Here is how RAG works.
- The external knowledge base is split into chunks of information.
- These chunks are then converted into vectors (embeddings)
- These embeddings are then saved into a vector database
- The user prompt is converted into a vector (embedding)
- This embedding is searched in the vector db. A few (3-5) relevant chunks are retrieved.
- User prompt and the retrieved chunks are combined into a new prompt and sent to the LLM.
- LLM generates a response using the information in the chunks.
Fine-tuning involves refining a pre-trained LLM by subjecting it to additional training using a more targeted and specific dataset. This process is undertaken to adapt the model for a particular task or enhance its performance. Through fine-tuning, we make adjustments to the model’s weights based on our specific data, thereby customizing it to better suit the unique requirements of our application.
Fine-tuning can thought of as an extension to Few-Shot Prompting where you do not have to provide the examples in every prompt. You fine-tune the model once and then use it with simple prompts.
Here is how fine-tuning works
- Pre-training: Train a language model on a massive dataset. Or pick a pre-trained model like GPT-3.5 (
- Prepare your domain specific dataset. For example: To fine-tuning an LLM to detect movie genre from the ploy summary create a dataset with labeled plot summaries. Split the dataset into two parts one part to train the model, the other to evaluate the model.
- Perform the actual tuning of the LLM with the training dataset.

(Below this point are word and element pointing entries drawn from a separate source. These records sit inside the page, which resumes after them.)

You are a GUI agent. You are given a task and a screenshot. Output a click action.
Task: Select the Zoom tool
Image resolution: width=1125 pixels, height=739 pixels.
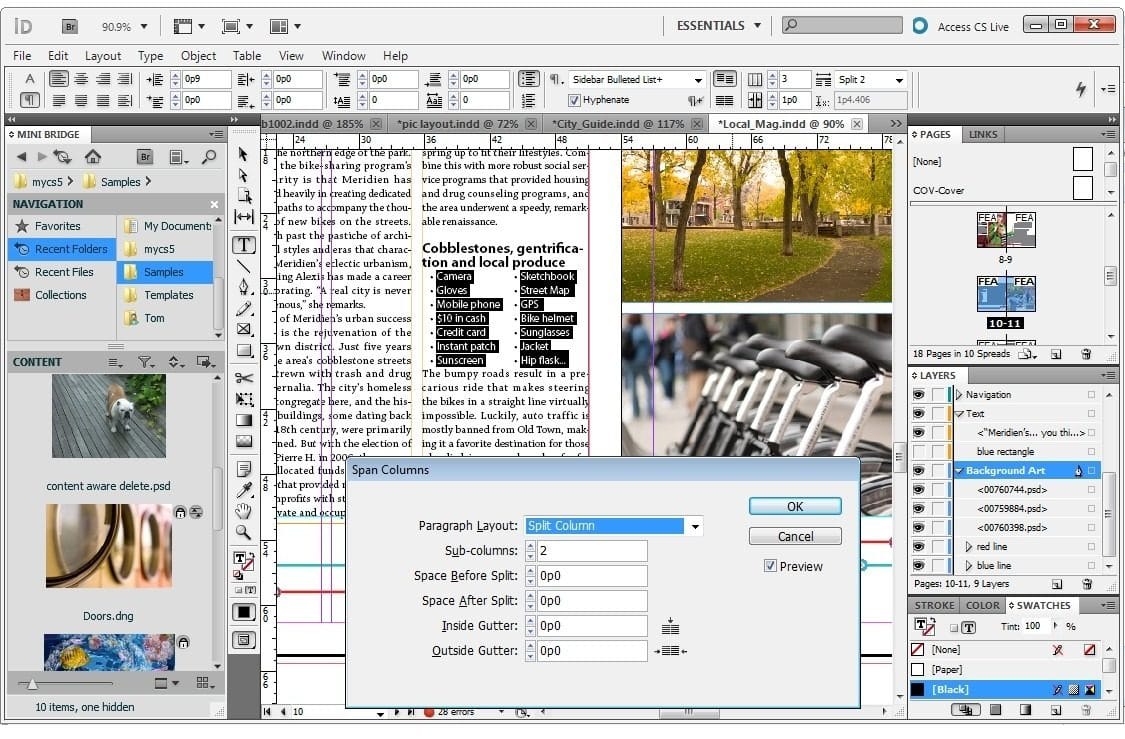pyautogui.click(x=244, y=530)
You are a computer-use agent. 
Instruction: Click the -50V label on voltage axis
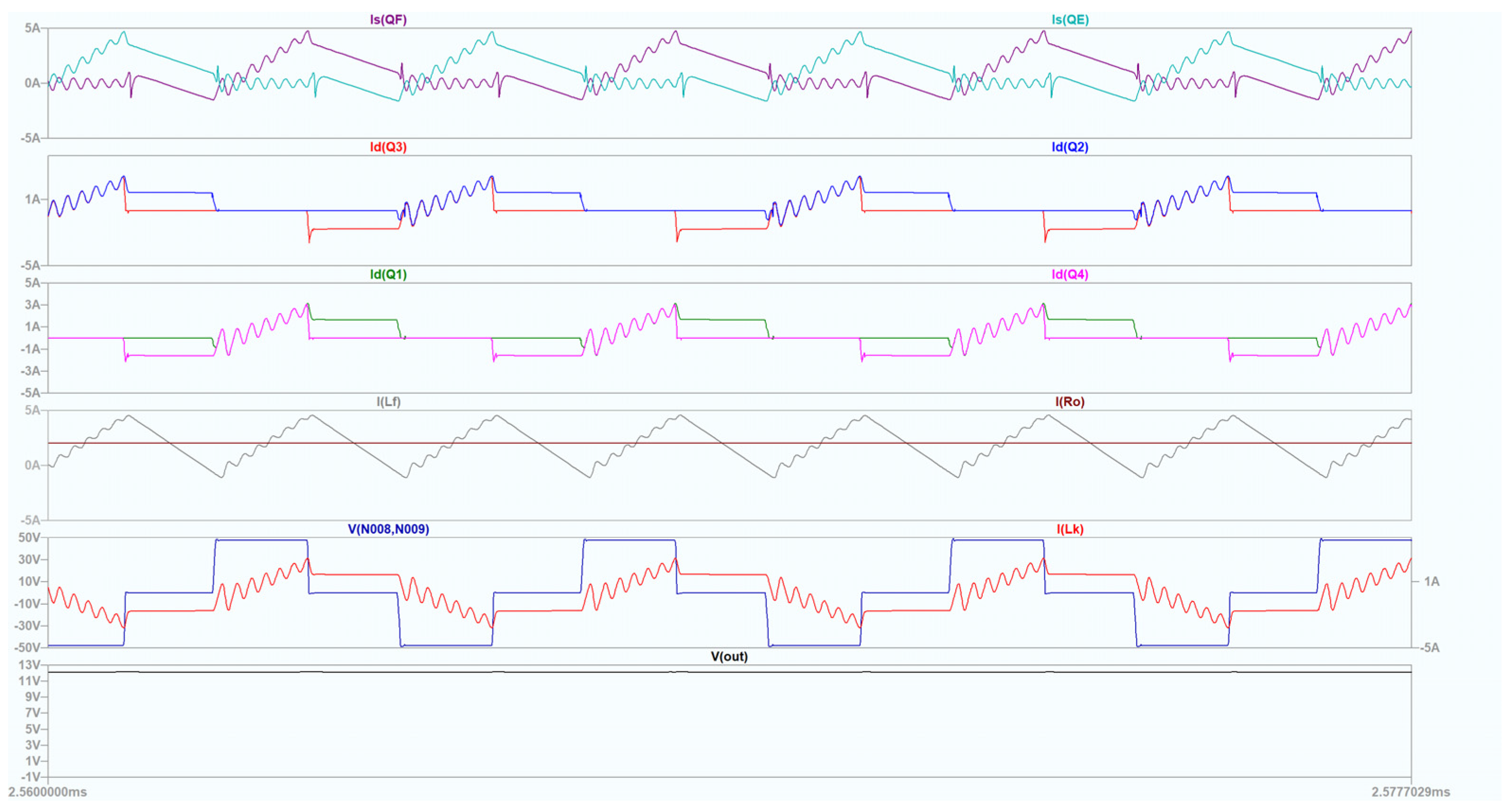27,647
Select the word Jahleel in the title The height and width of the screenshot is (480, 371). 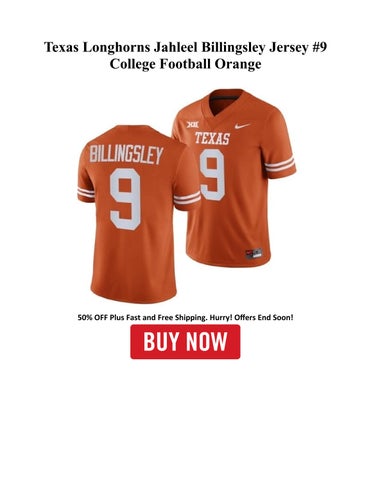point(175,47)
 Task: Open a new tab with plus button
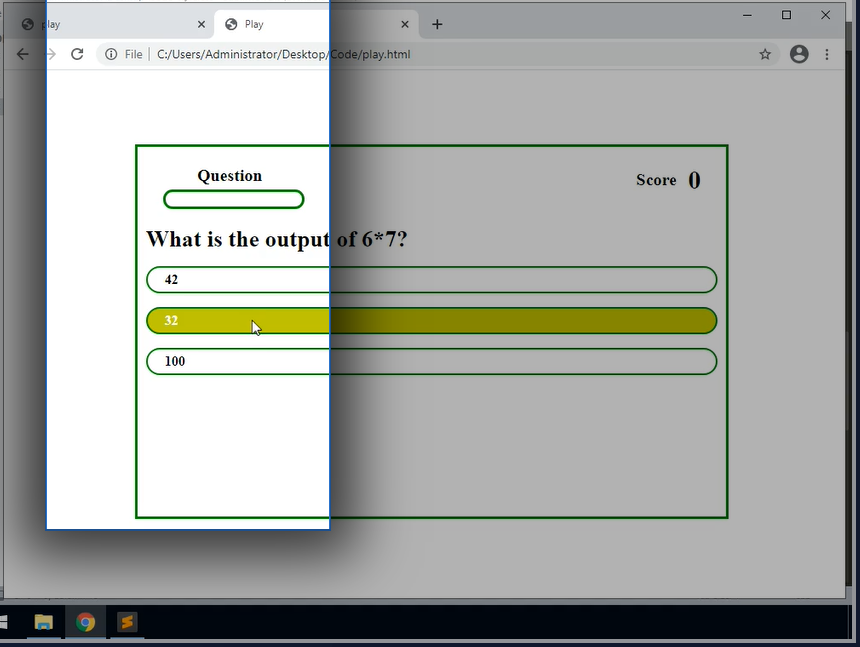(x=437, y=24)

- Iterate and evaluate: Test the fine-tuned LLM with the evaluate dataset. Measure the accuracy, precision and recall. If the results are not satisfactory perform more iterations. In these iterations you can expand the training dataset, refine the hyper-parameters, and adjust optimization methods
Comparing these techniques
|Prompt Engineering||Retrieval Augmented |
|Easy, Intuitive||Brings in external data sources||Control the model’s behavior in style, tone and format|
|Ideal for quick experiments||Model becomes more dynamic and real time||Model outputs becomes more predictable|
The three techniques we’ve explored are not mutually exclusive; you don’t have to choose one over the others. Consider them as three essential tools in your toolkit. Depending on the specific problem you’re tackling, you can select the most fitting tool for the task at hand. Certain challenges might benefit from the use of two tools, while others may necessitate the application of all three.
When you want to control the model’s behavior in style, tone and format you can use Prompt Engineering or Fine-Tuning or both.
When you want to enhance the model’s knowledge with external data sources, you can use Retrieval Augmented Generation or Fine-Tuning or both
When you to restrict the context window of the model’s output, use Prompt Engineering or Retrieval Augmented Generation or both.
For many use-cases all three three techniques can be used for producing better outputs.